Swiss women were not granted the vote until 1971. Petra Volpe’s The Divine Order revisits their fight for equality through the fictional lens of a young housewife living in a small, tranquil village.

“Nora (Marie Leuenberger) spends her days doing laundry, making beds and vacuuming around her domineering father-in-law, and her nights cooking and caring for husband Hans (Max Simonischek) and their two sons. At first, she seems agreeably submissive to this life of routine servitude. But unfamiliar stirrings of outrage over her place in society—and that of her female compatriots—soon begin to percolate, triggered by two concurrent incidents: Hans’ refusal to allow her to get a job (a privilege granted to him by law); and her free-spirited teenage niece Hanna (Ella Rumpf) being sent to prison for wanting to be with her older, long-haired boyfriend.

These twin injustices speak to the larger problem of women’s subjugation in Swiss society, the wrongheadedness of which is thrown into sharp relief by the momentous counterculture sweeping the rest of the globe. It’s not long before Nora is standing up to the close-minded leader of her social club, Mrs. Wipf (Therese Affolter)—who claims equality between the sexes is ‘a sin against nature’—and forming a makeshift suffrage organization ahead of a 1971 ballot vote on the issue. From the start, she’s joined in her campaign by elderly firebrand Vroni (Sibylle Brunner), who resents losing her restaurant because she wasn’t allowed to handle its finances, and Graziella (Marta Zoffoli), a single Italian woman whose curly hair and fashionable threads are signs of her enlightened attitude.

The Divine Order eventually sees the town’s ladies go on strike ahead of the vote, shacking up together in an act of solidarity that further underscores women’s inherent power as the glue that holds families together. Volpe dramatizes her action with a light touch that allows for flashes of pointed comedy even as she maintains a firm focus on the way threats of slander, humiliation, abuse and ostracism are used by the ruling class to maintain privilege.

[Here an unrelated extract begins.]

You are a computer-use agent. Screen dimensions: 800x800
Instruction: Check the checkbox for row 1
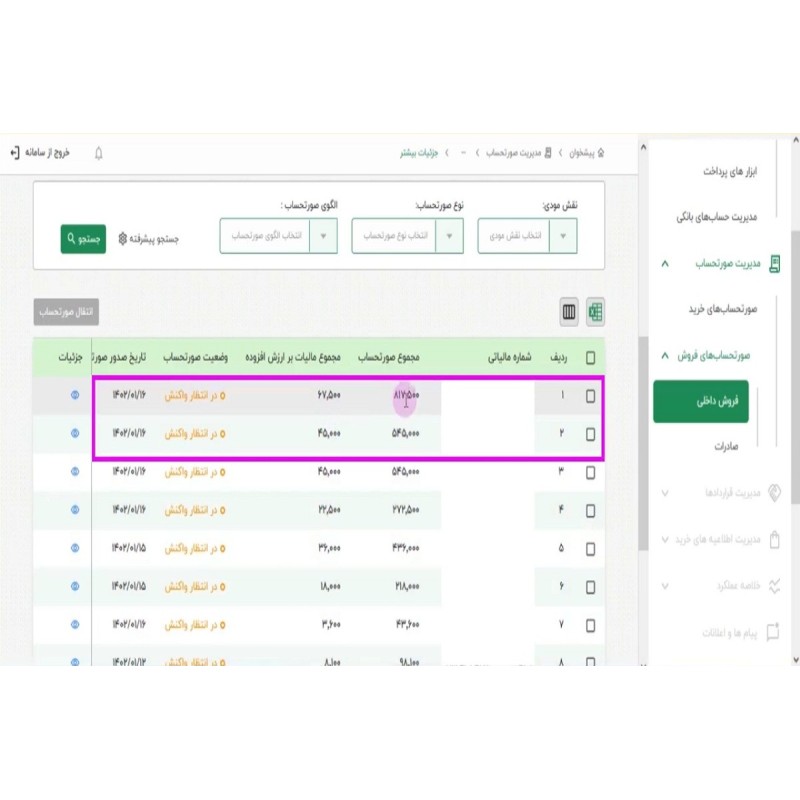click(x=590, y=396)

No prior knowledge of Switzerland’s political evolution is necessary to guess the conclusion of The Divine Order, as its feel-good narrative telegraphs much of what’s to come. Yet thanks to its director’s sturdy guidance and Leuenberger’s fine lead performance as Nora, whose resolve is colored by doubt and trepidation, the film never feels stilted or preachy; rather, it radiates an infectious admiration for the courage shown by its heroines in the face of immense obstacles.”